Grant Park Orchestra
Emmanuel Villaume, Guest Conductor
Andrew von Oeyen, Piano
By Lori Dana
For fans of Chicago’s greatest summer asset, this season’s Grant Park Music Festival has been a meteorological challenge. Our wildly variable weather has had faithful picnickers alternately bundled in blankets, huddled under umbrellas and fanning away the muggy heat, sometimes all in the same week. One is tempted to say that the season’s biggest quandary has been whether or not to believe the weather report when planning each evening’s concert attire. But that would be giving short shrift to the marvelous programmers of the festival.
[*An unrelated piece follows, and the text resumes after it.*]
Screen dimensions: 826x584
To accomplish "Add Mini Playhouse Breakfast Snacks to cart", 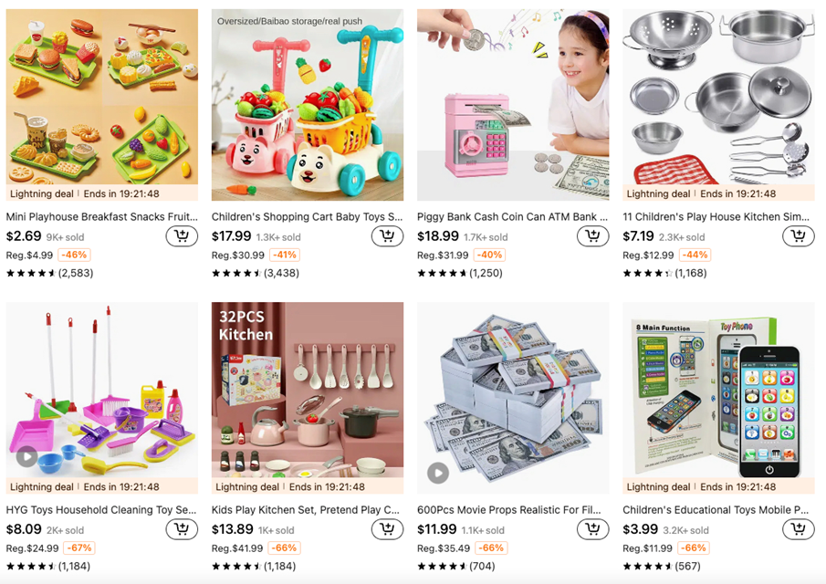I will point(182,236).
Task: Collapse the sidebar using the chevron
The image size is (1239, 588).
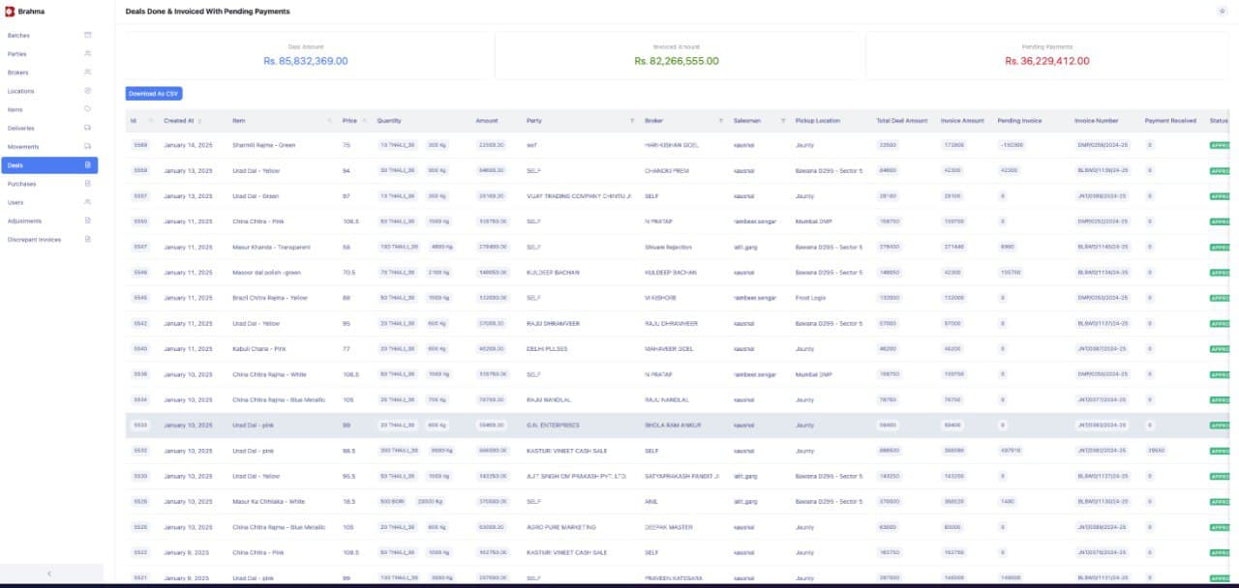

Lead by music director and principal conductor Carlos Kalmar, they continue to challenge and educate us with their deft combinations of popular favorites, bold new works and little known, but brilliant music rooted in cultural traditions outside of the North American lexicon. This weekend, listeners were treated to two evenings of French (and French-inspired) music, and finally some true Chicago summer weather.
Guest conductor of the program that also included works by Suppé, Mozart and Bizet was Frenchman Emmanuel Villaume. Already familiar to many Chicago opera fans from his inspiring work on recent Lyric productions of The Merry Widow, La Bohéme and The Tales of Hoffmann, the lean and sprightly Villaume radiated palpable joy on the podium, his fluid movements like that of a dancer as he lead the orchestra through the anticipation and bravado of Suppé’s A Morning, Noon and Night in Vienna. Though not a French composer (Suppé was born in what is now Croatia), this overture is part of an operetta he composed in the Parisian style, a response to the popularity of works by Jacques Offenbach, the composer of Hoffmann.) Paris also served as inspiration for Mozart’s Symphony No. 31 in D Major. Packed with signature high-energy melodies and exciting tonal contrasts, the “Paris” symphony in large part belies the young composer’s grief at his mother’s illness and death on the trip that produced the work.
The second half of the program featured American soloist Andrew von Oeyen’s rich and dramatic interpretation of Camille Saint-Saëns’ Piano Concerto No. 2 in G Minor, Op. 22. In the spirit of the French master, von Oeyen tackled the daunting technicalities of the work with relative ease and dazzling style. As the sun dipped below the western skyline, the rousing tarantella of the final movement was punctuated by clattering helicopter blades and the distant wail of a siren that seemed to add to the transformative power of the performance. Even patrons on the lawn were brought to their feet in appreciation. A popular Italian folk dance, the tarantella also figured prominently in the evening’s finale, Roma (originally Roman Carnival) by Georges Bizet. Begun during his tenure at the Villa Medici in 1859, the opening movement invokes the theme of the hunt, with its brass fanfare and galloping rhythms. The scherzo and andante that follow create a vision of narrow streets, perhaps bustling with an early morning market, frozen momentarily in a dreamy golden sunrise. The magic of Villaume’s conducting style was evident in the swirling dance of the final movement, as the orchestra seemed not to be following the maestro, but moving together with him as one graceful body. An enamored audience responded with a second, prolonged ovation as fireflies on the Great Lawn reflected the rising stars.